Condenado a mais de 27 anos de prisão na ação penal que investigou a trama golpista, o ex-presidente Jair Bolsonaro foi novamente responsabilizado judicialmente, desta vez em um processo distinto, por declarar publicamente preconceito, discriminação e intolerância contra pessoas negras durante seu mandato como chefe do Executivo.
A 3ª Turma do Tribunal Regional Federal da 4ª Região (TRF-4) condenou, ontem, o ex-presidente e a União a pagarem indenizações de R$ 1 milhão cada por danos morais coletivos. A condenação tem natureza civil, focada na reparação do dano, sem efeitos criminais.

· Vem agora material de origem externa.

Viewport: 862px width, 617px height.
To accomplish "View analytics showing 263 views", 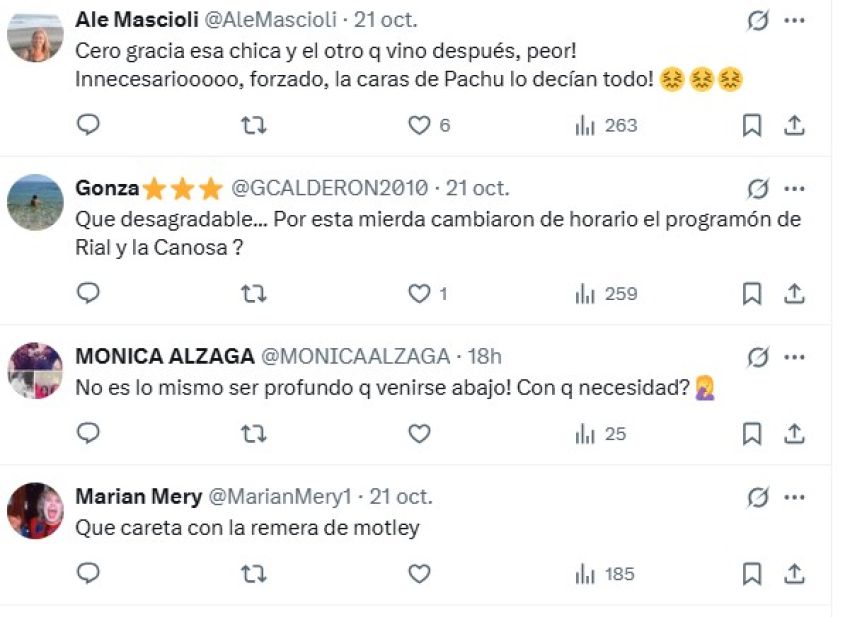I will point(606,125).
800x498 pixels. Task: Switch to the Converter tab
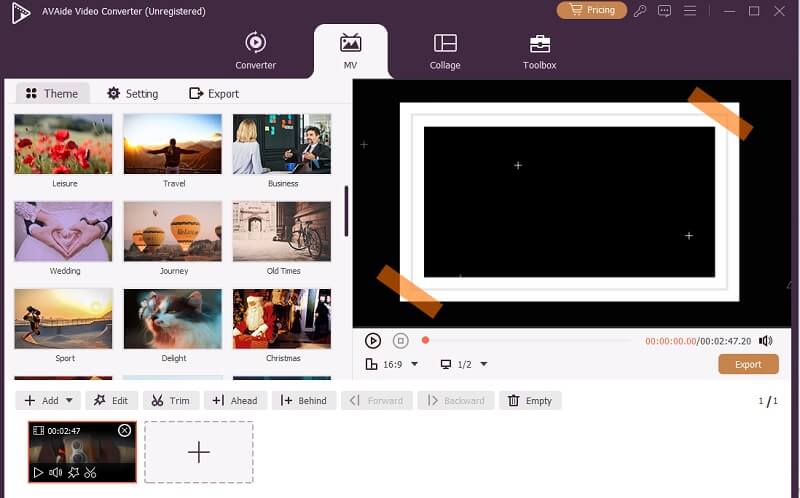pyautogui.click(x=255, y=51)
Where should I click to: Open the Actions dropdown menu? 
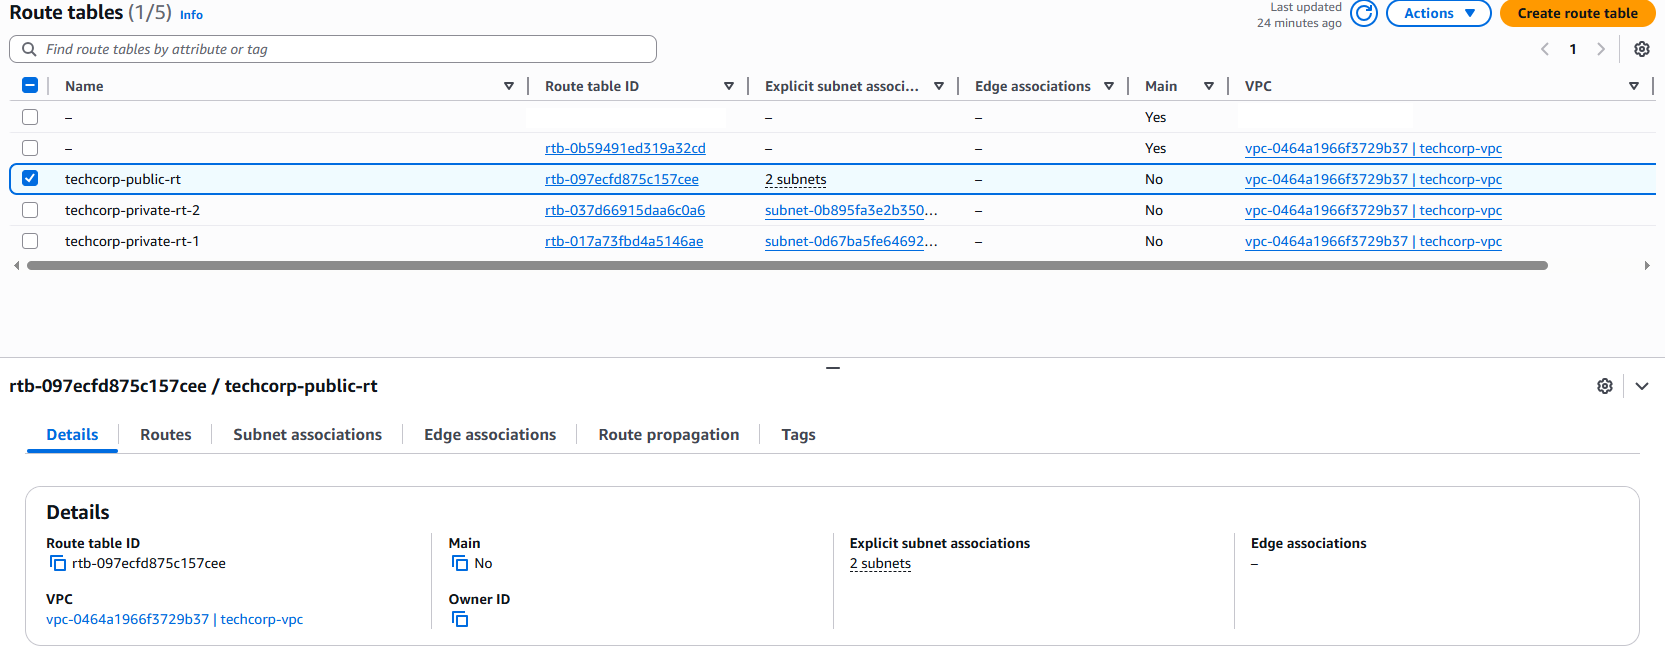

O TRF-4 aceitou parcialmente, de forma unânime, o pedido do Ministério Público Federal (MPF) e da Defensoria Pública da União (DPU), autores da ação civil pública. Três declarações de Bolsonaro — feitas em transmissões ao vivo na internet e no Palácio do Planalto e arredores — foram alvo do processo, conforme informações do jornal Folha de S. Paulo. O dinheiro será destinado a um fundo público, embora o ex-presidente ainda possa apelar.
O MPF e a DPU exigiram que Bolsonaro pagasse pelo menos R$ 5 milhões e a União outros R$ 10 milhões, devido à conduta discriminatória do presidente da República. A Justiça, em primeira instância, rejeitou a indenização por entender que as declarações não causaram danos coletivos.
O que é racismo disfarçado
Em um dos casos mencionados pela acusação, Bolsonaro comparou o cabelo crespo de um apoiador negro a um “criatório de barata” em 8 de julho de 2021 — ciente de que a fala era gravada e se espalharia nas redes.
— “Você não pode usar ivermectina, vai matar todos os seus piolhos”, acrescentou, rindo, numa alusão ao vermífugo por ele defendido durante a pandemia de Covid-19.
Diante da repercussão, o ex-presidente convidou o apoiador para uma live nas redes sociais. Ele classificou suas declarações como “piadas”, questionou quantas vezes o apoiador tomava banho por mês e afirmou que ele poderia ser deputado federal “se criassem cota para pessoas feias”. Em outra ocasião, no dia 6 de maio de 2021, Bolsonaro disse a outro seguidor negro que viu uma barata em seu cabelo. Dois dias antes, questionou o que um apoiador de cabelo crespo “criava” em sua “cabeleira”.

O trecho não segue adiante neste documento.